Auch der 1915 gegründete „Stadtbund Hamburgischer Frauenvereine“ (Stadtbund), der die Zusammenarbeit der Frauenvereine untereinander fördern wollte, und in dem 1917 schon 50 Vereine mit 17.000 Mitgliedern vertreten waren, forderte seit 1917 die Zulassung von Frauen zum Bürgerrecht. Dabei bezogen sich sowohl der radikale Verein Frauenstimmrecht, der nicht Mitglied im Stadtbund Hamburgischer Frauenvereine war, als auch der Stadtbund und der eher konservative Hausfrauenbund in ihren Begründungen, warum sie ein Recht auf das Wahlrecht hätten, auf die geleistete Kriegsfürsorgearbeit der Frauen.
Der Stadtbund wollte Ende April dazu eine öffentliche Veranstaltung durchführen, doch wurde diese von der Politischen Polizei verboten. Daraufhin beriefen der Stadtbund und der Hausfrauenbund für den 14. Mai 1917 eine gemeinsame Mitgliederversammlung ein, in der als Hauptrednerin die bekannte deutsche Frauenrechtlerin Helene Lange (1848-1930) zum Thema „Warum fordern wir Frauen das Bürgerrecht?“ eingeladen war. Die Versammlung verabschiedete bei einer Gegenstimme eine Resolution, in der das Bürgerrecht für Frauen gefordert wurde. Doch wurde ihre Hoffnung auf eine „Geburtsstunde einer Erneuerung der Frauenstellung im Hamburgischen Staate“ nicht erfüllt. Senat und Bürgerschaft verschoben eine weitergehende Änderung des Wahlrechtes und des Bürgerrechtes auf unbestimmte Zeit. Der Stadtbund führte deshalb genau ein Jahr später wieder eine Veranstaltung durch. Neu war nun aber, dass sich die bürgerlichen Frauen zu einer gemeinsamen Veranstaltung mit den Sozialdemokratinnen durchringen konnten, die im April 1918 im Gewerkschaftshaus stattfand.

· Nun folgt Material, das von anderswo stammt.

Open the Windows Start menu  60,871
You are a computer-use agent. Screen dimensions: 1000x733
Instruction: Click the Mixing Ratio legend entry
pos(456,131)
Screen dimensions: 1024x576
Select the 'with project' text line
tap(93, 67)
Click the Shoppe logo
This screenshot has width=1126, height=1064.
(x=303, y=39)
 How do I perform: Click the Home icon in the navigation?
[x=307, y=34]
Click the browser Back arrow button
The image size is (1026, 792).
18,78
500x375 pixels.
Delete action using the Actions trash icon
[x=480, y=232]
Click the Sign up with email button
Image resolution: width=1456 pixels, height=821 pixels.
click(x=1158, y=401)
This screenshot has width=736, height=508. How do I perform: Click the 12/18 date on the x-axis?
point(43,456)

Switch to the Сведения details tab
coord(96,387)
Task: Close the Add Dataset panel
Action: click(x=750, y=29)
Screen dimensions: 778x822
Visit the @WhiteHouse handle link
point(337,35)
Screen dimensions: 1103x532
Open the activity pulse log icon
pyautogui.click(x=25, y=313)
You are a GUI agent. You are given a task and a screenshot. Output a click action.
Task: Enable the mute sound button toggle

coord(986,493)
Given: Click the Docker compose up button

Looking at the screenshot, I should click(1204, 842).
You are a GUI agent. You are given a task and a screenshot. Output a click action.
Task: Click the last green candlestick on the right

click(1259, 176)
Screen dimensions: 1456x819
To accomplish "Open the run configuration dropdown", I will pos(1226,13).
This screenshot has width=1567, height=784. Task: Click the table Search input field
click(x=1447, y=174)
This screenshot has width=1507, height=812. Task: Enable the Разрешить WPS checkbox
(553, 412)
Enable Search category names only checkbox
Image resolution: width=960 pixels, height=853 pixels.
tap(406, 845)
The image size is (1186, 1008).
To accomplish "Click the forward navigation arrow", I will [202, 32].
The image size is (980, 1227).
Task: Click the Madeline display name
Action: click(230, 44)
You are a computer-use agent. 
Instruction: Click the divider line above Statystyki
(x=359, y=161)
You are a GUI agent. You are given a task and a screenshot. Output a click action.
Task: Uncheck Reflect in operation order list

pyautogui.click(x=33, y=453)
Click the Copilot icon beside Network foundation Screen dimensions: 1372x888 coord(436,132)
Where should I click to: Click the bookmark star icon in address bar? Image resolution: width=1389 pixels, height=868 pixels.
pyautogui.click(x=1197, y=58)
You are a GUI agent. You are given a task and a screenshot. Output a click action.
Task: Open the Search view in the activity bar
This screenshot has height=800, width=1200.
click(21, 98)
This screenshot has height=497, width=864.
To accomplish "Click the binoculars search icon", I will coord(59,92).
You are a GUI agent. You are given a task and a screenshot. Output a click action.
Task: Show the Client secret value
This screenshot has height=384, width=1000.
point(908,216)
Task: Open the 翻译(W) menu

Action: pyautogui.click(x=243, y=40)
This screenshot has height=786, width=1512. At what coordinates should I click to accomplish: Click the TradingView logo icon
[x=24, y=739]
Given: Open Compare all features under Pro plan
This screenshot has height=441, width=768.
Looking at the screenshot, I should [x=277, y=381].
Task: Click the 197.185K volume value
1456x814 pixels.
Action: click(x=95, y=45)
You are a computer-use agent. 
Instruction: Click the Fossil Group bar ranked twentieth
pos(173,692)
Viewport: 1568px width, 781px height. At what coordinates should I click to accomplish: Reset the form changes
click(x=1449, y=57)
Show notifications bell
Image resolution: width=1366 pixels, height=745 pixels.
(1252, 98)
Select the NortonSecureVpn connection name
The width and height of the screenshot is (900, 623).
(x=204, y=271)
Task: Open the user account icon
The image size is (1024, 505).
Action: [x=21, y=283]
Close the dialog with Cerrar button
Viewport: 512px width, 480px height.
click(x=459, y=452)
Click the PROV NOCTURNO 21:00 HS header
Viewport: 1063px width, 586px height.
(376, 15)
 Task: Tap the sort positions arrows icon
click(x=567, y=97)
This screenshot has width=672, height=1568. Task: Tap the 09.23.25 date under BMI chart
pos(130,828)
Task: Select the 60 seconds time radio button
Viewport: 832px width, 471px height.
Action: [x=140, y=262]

Auch hier wurde die Zulassung der Frauen zum Bürgerrecht in einer Resolution eingefordert. Im Oktober 1918 überreichten schließlich die Vertreterinnen des Stadtbundes, der Hausfrauen und des „Hamburger Landesvereins für Frauenstimmrecht“ dem Bürgermeister eine Petition zum Bürgerrecht.
Keine der vom Stadtbund vorgeschlagenen Verfassungsänderungen wurde umgesetzt. Als der Senat im November 1918 endlich eine Vorlage zur Änderung des Bürgerrechtes in die Bürgerschaft einbrachte, war die politische Verfassung des Kaiserreichs schon nicht mehr stabil. Nur wenig später übernahm der „Arbeiter- und Soldatenrat“ die politische Führung der Stadt, und schon am 18. November wurde das allgemeine, gleiche, geheime und direkte Wahlrecht für beide Geschlechter eingeführt. Damit war das alte Wahlrecht ebenso abgeschafft wie das Bürgerrecht. In der neuen Verfassung wurden Frauen und Männer grundsätzlich gleichgestellt.